**Entries on target coordinates**
####

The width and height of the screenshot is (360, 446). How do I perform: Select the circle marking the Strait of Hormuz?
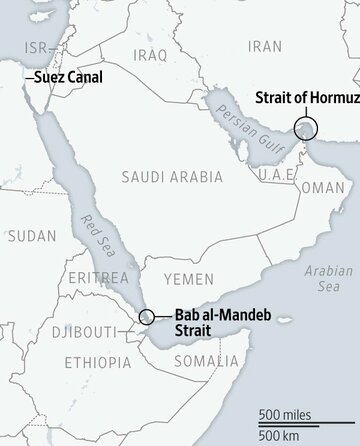coord(307,129)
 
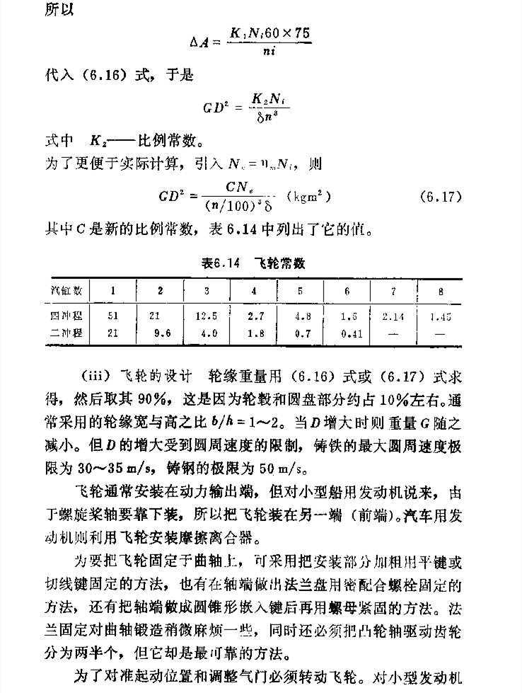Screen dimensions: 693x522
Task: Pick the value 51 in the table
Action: coord(112,312)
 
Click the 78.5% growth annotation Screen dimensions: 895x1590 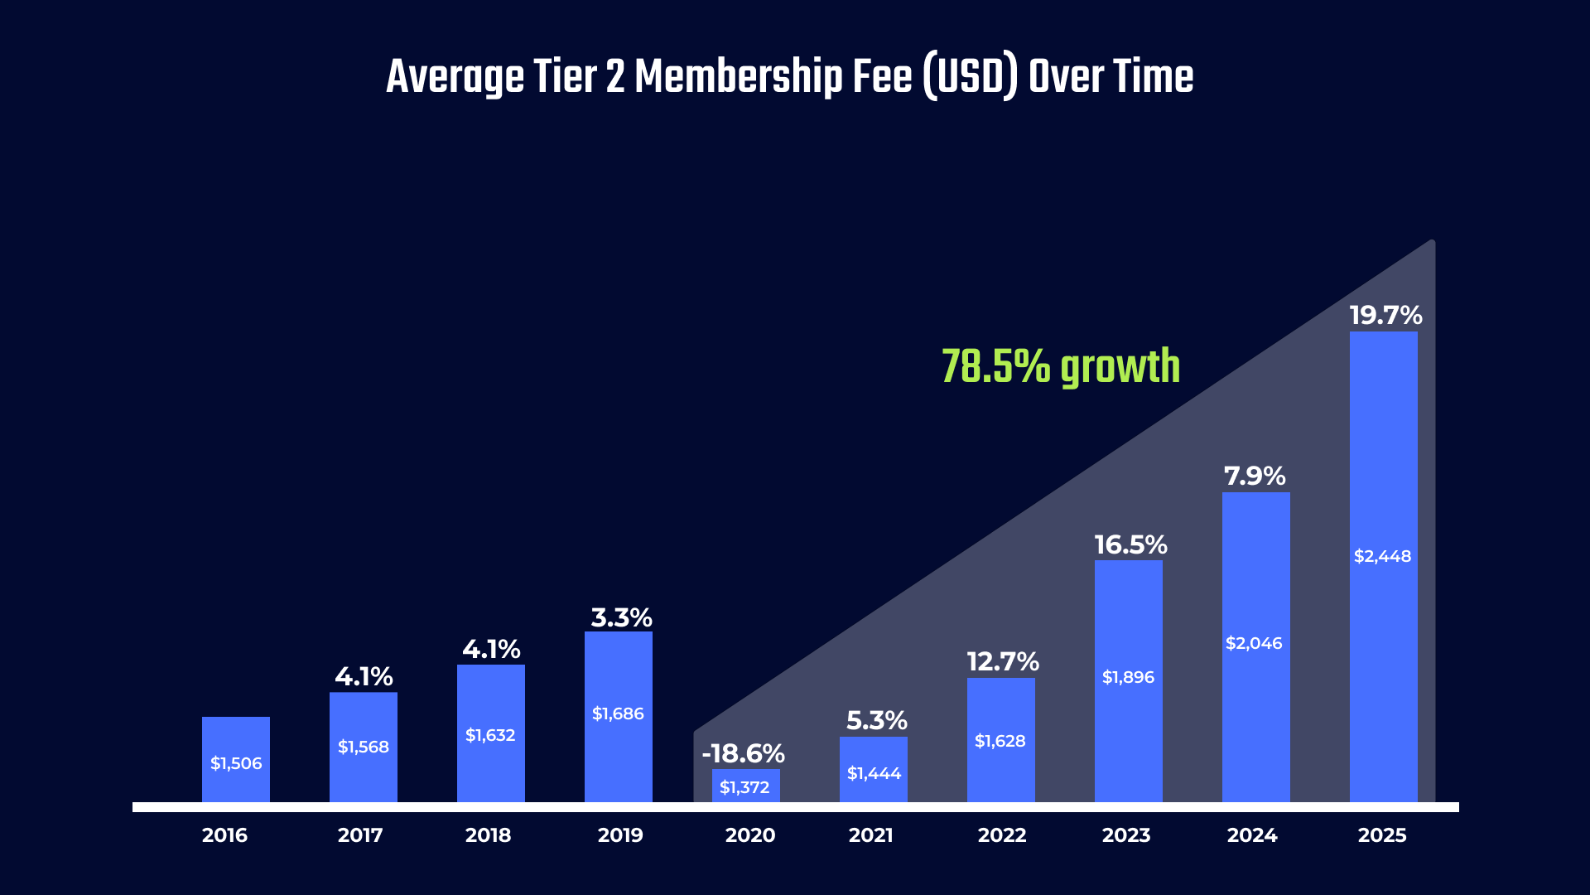pyautogui.click(x=1060, y=366)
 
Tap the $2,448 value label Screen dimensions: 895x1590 pyautogui.click(x=1382, y=556)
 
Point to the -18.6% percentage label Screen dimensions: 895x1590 pyautogui.click(x=743, y=753)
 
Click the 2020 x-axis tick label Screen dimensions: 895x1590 pyautogui.click(x=749, y=835)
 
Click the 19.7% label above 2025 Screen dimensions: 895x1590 pyautogui.click(x=1385, y=315)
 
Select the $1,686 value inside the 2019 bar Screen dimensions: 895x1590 pyautogui.click(x=618, y=714)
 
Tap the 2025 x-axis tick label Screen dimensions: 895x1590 pyautogui.click(x=1381, y=835)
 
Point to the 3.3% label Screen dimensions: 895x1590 pyautogui.click(x=621, y=617)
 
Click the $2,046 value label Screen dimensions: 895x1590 pyautogui.click(x=1254, y=643)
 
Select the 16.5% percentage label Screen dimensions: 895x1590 pyautogui.click(x=1130, y=544)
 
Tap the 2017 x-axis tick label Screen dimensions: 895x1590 pyautogui.click(x=360, y=835)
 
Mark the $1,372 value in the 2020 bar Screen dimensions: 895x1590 pyautogui.click(x=744, y=787)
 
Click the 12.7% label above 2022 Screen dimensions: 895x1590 pyautogui.click(x=1003, y=661)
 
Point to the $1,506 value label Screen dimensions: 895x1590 pyautogui.click(x=236, y=763)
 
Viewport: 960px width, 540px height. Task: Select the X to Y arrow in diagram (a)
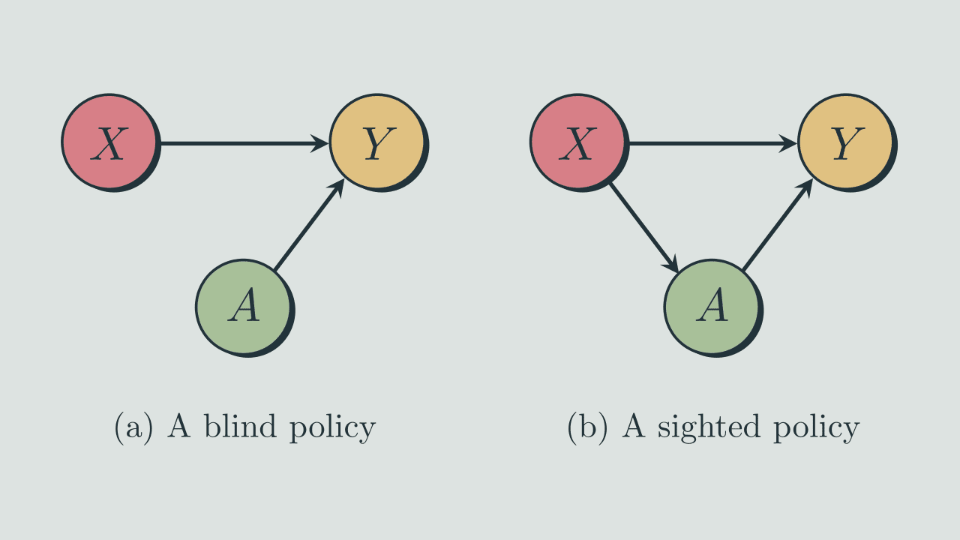click(x=240, y=142)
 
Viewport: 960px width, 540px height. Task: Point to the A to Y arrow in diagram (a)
click(x=308, y=226)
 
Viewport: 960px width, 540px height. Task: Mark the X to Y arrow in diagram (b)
click(x=709, y=142)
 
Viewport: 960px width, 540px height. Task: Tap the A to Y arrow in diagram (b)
click(x=776, y=226)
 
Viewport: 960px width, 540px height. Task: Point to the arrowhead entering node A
click(x=674, y=265)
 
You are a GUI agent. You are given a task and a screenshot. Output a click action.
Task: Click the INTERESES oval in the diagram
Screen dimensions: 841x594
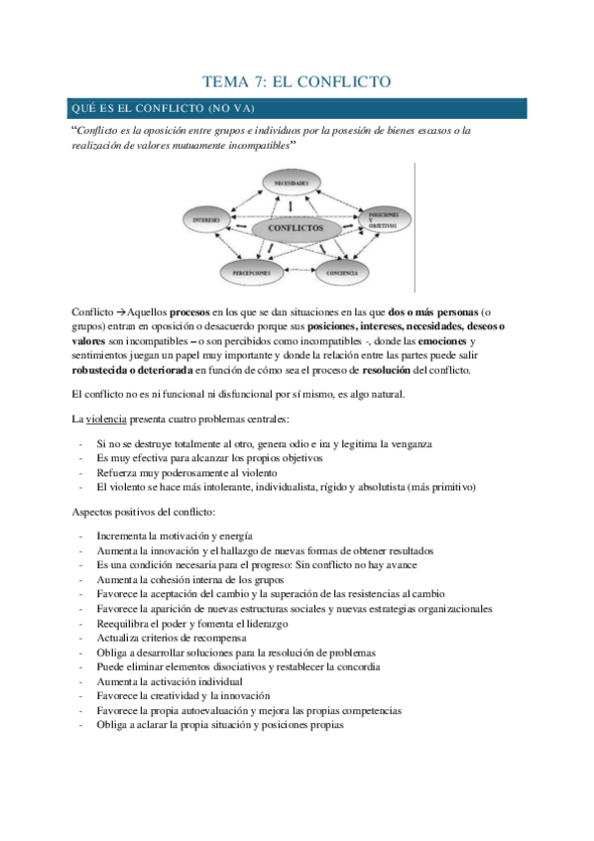pos(207,218)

####

**GOAL**
Reproduce the records verbatim from the line containing "Click the $2,046" through the line containing "click(x=308, y=226)", with both of those lines included. Omit the pictures.

**THE RESULT**
Click the $2,046 value label Screen dimensions: 895x1590 pyautogui.click(x=1254, y=643)
 
Select the 16.5% percentage label Screen dimensions: 895x1590 pyautogui.click(x=1130, y=544)
 
Tap the 2017 x-axis tick label Screen dimensions: 895x1590 pyautogui.click(x=360, y=835)
 
Mark the $1,372 value in the 2020 bar Screen dimensions: 895x1590 pyautogui.click(x=744, y=787)
 
Click the 12.7% label above 2022 Screen dimensions: 895x1590 pyautogui.click(x=1003, y=661)
 
Point to the $1,506 value label Screen dimensions: 895x1590 pyautogui.click(x=236, y=763)
 
Viewport: 960px width, 540px height. Task: Select the X to Y arrow in diagram (a)
click(x=240, y=142)
 
Viewport: 960px width, 540px height. Task: Point to the A to Y arrow in diagram (a)
click(x=308, y=226)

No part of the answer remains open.